* _Task prompt_
An image-free, verbatim transcription of the records is the expected result.

* _Material provided_
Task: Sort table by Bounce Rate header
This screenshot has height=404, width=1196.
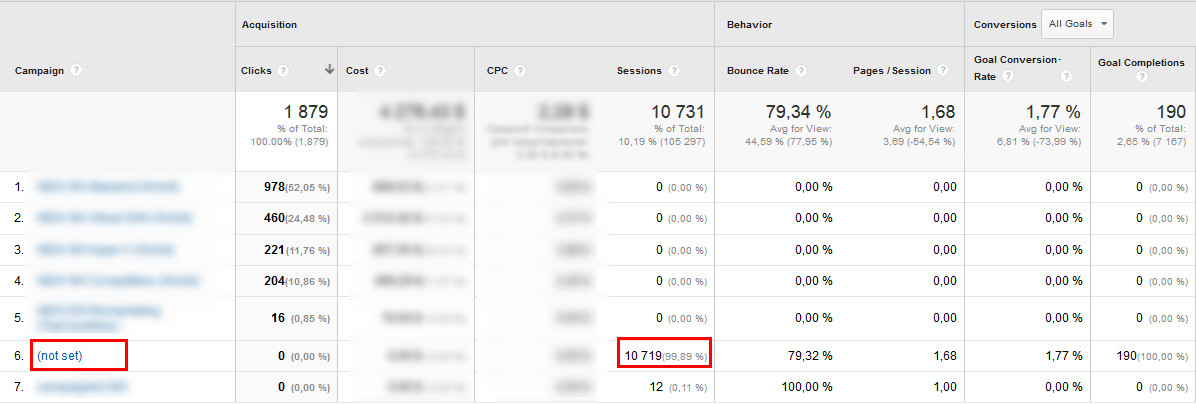Action: 760,71
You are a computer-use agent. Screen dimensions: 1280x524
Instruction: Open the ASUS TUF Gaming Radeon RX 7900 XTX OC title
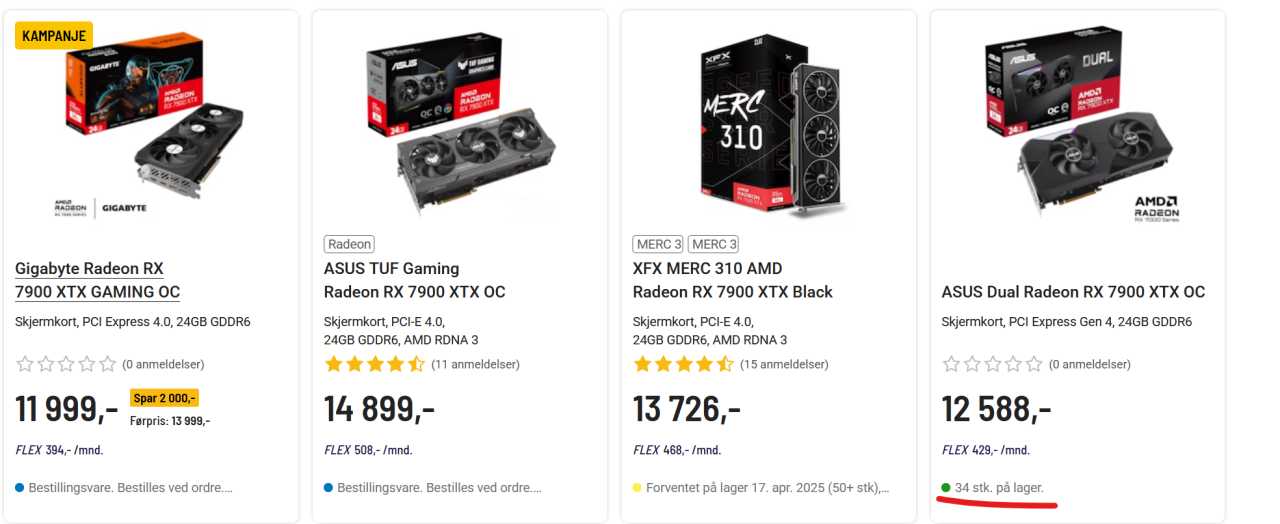tap(414, 280)
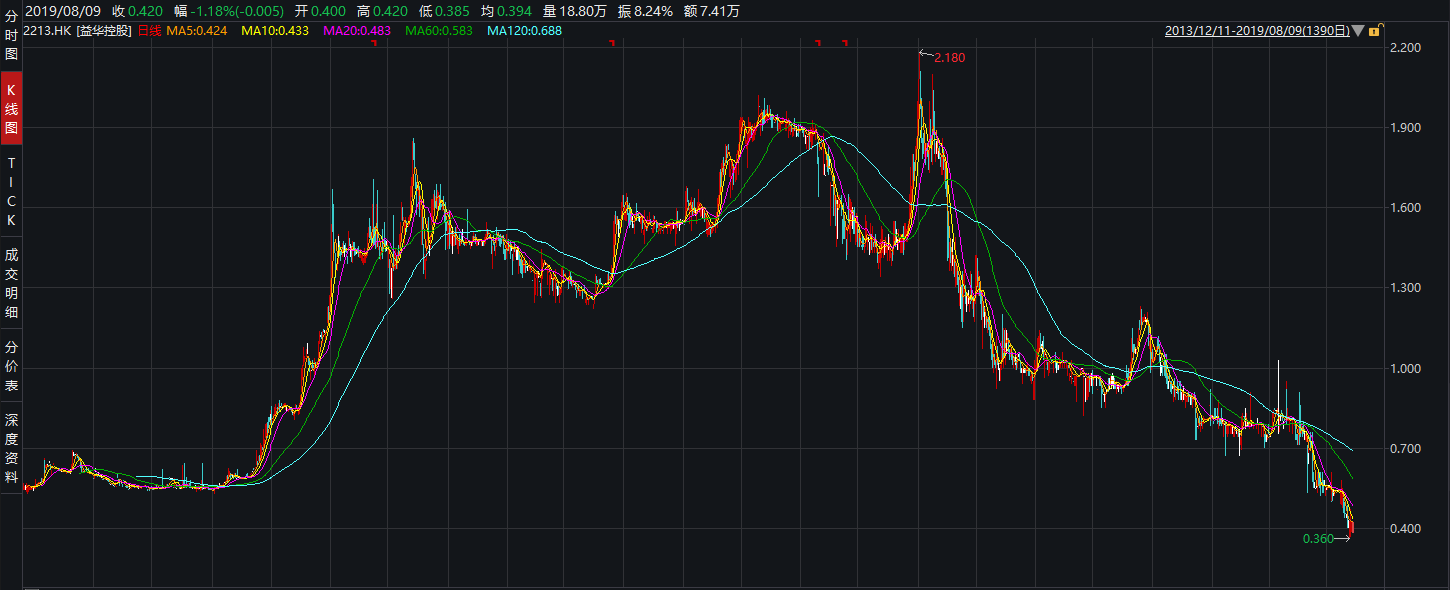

* _Task response_
Task: Sort table by Bounce Rate header
This screenshot has height=404, width=1196.
Action: 760,71
You are a computer-use agent. Screen dimensions: 1280x524
Instruction: Open the ASUS TUF Gaming Radeon RX 7900 XTX OC title
tap(414, 280)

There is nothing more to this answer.